> _What is asked_
Extend the riblet diff write-up past its last sentence, continuing in the same technical voice.

> _Page_

------------------------------------

If either of the `.riblet` files are too short, `riblet diff` will fail with an error such as the following:

riblet error: insufficient coded symbols from source A

#### Streaming

Because the amount of data needed from the `.riblet` files is small when data-sets are similar, and because it always streams data starting from the beginning of the file, `riblet diff` can be used to minimise bandwidth required when synchronising data-sets over the network.

For example, suppose a data maintainer updates a data-set periodically, and publishes a corresponding `.riblet` file on their website. You can figure out what has changed since you downloaded the file:

riblet diff file.csv.riblet <(curl https://example.com/file.csv.riblet)

After downloading data proportional to the number of differences, `riblet` will close the file descriptor, which closes the HTTPS connection (the OS will kill the `curl` process with [SIGPIPE](https://www.pixelbeat.org/programming/sigpipe_handling.html)). If the files are similar, this saves bandwidth, memory, and CPU relative to downloading the entire file and `diff`ing it.

If desired, riblet files can be compressed, in which case you might use something like the following:

riblet diff \
file.csv.riblet \
<(curl https://example.com/file.csv.riblet.gz | gzip -d)

Of course, any command can be used instead of `curl`. If CPU/memory is cheap but bandwidth is dear, the riblet files can even be generated on-demand:

riblet diff \
<(riblet build file.csv -) \
<(ssh [email protected] riblet build file.csv -)

Notice how `--num` is not provided to either of the `riblet build`s. This means they will keep generating symbols "forever" until the difference can be computed. Although this is guaranteed to not run out of symbols, each side will have to allocate an amount of memory proportional to its set size. So, if you know an upper-bound on the number of differences, you may want to provide `--num` so as to limit peak memory consumption.

#### Symmetric Difference and Merging Files

`riblet diff` also takes a `--symmetric` flag. Instead of prefixing the detected differences with `+` and `-` symbols, it just prints them out with no prefix at all:

$ riblet diff --symmetric file.csv.riblet file2.csv.riblet > file.diff
$ cat file.diff
added another line
bad line
added line

In mathematical terminology, this is called the [symmetric difference](https://en.wikipedia.org/wiki/Symmetric_difference) between the two input sets: the set of items that exist in only one set (but not both). Although it is in a sense throwing out some information (which set did each line come from?), it is useful for merging a set of differences with a source file. For example, if we have `file.csv` and `file.diff`, we can compute `file2.csv` with the following command:

sort file.csv file.diff | uniq -u > file2.csv

The `-u` flag tells `uniq` to only output unique (non-duplicated) lines. If a line appears in both the original and the diff, it must be a deletion line, in which case `uniq -u` will *not* print it. On the other hand, if it only appears in one of the files, it must've been from either the source file or an addition line from the diff, so it *will* be printed.

------------------------------------

> _Given data_
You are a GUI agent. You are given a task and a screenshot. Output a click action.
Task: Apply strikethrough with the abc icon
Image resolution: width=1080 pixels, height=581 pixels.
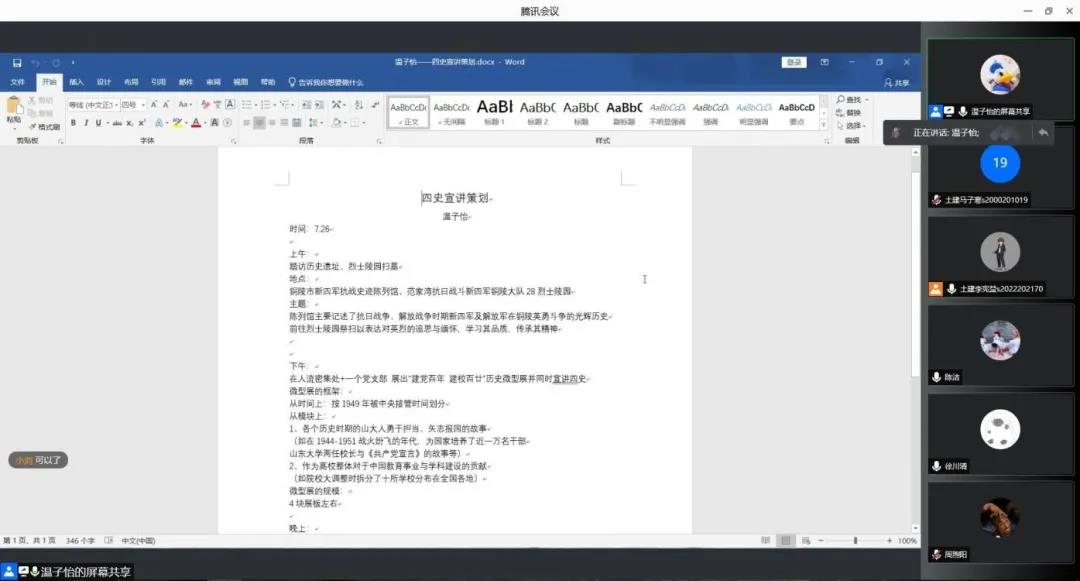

------------------------------------

> _Task response_
`sort` uses an external sort algorithm, meaning it is possible to sort files too large to fit in memory (useful tip: check out the `-T` and `--compress-program` flags).

Although not required by `riblet`, if you are always careful to keep your data files sorted, you can optimise this significantly with the `-m` flag which tells `sort` it can simply merge its inputs. This allows `sort` to output records immediately, without having to read its whole inputs first. For example:

sort -m file.csv <(sort file.diff) | uniq -u > file2.csv

It is not currently possible to incrementally update a `.riblet` file from a diff, but we plan to add this functionality. When we do, it will also be possible to merge (coalesce) diffs, thanks to the linearity of the RIBLT algorithm. We're also planning on adding an efficient way to append new records onto the source file for grow-only use-cases.

## Delta Encoding

Another approach to incrementally syncing files is [delta encoding](https://en.wikipedia.org/wiki/Delta_encoding) ([xdelta](https://en.wikipedia.org/wiki/Xdelta), [open-vcdiff](https://github.com/google/open-vcdiff/), etc). This stores the differences themselves in a file, which can be applied to a previously downloaded version. However, for delta encoding to work, you need to apply a delta to the exact same file that the other side generated it from. If you miss downloading a few deltas, you are either out-of-luck or perhaps you have to find multiple delta files to download and apply (in the correct order).

With riblet, the remote side does not need to store multiple delta files, and it doesn't matter if you're several periods behind. Furthermore, you can make edits to your own copy of the file without invalidating the sync, whereas if this is done with delta-encoding it would cause data corruption. In addition, while delta encoding relies on a single canonical publisher, riblet can sync files that are created and edited by multiple unrelated parties.

With riblet, each user can decide how many coded symbols to maintain/publish, and they do not need to coordinate this decision with anyone. This means that large sequences of coded symbols can be published, but clients can keep cheap/small sequences if they do not expect to need to sync many differences.

## Performance Notes

* When computing the coded symbols, the size of each symbol's value is the maximum of the input records used to build it. Since the first element is the combination of *all* records, it is the size of the largest element in the set. As the coded symbols are generated, since they incorporate fewer records on average, their size will decrease (again, on average). For this reason, riblet works best with sets of similarly-sized records, or at least ones without too many large outliers.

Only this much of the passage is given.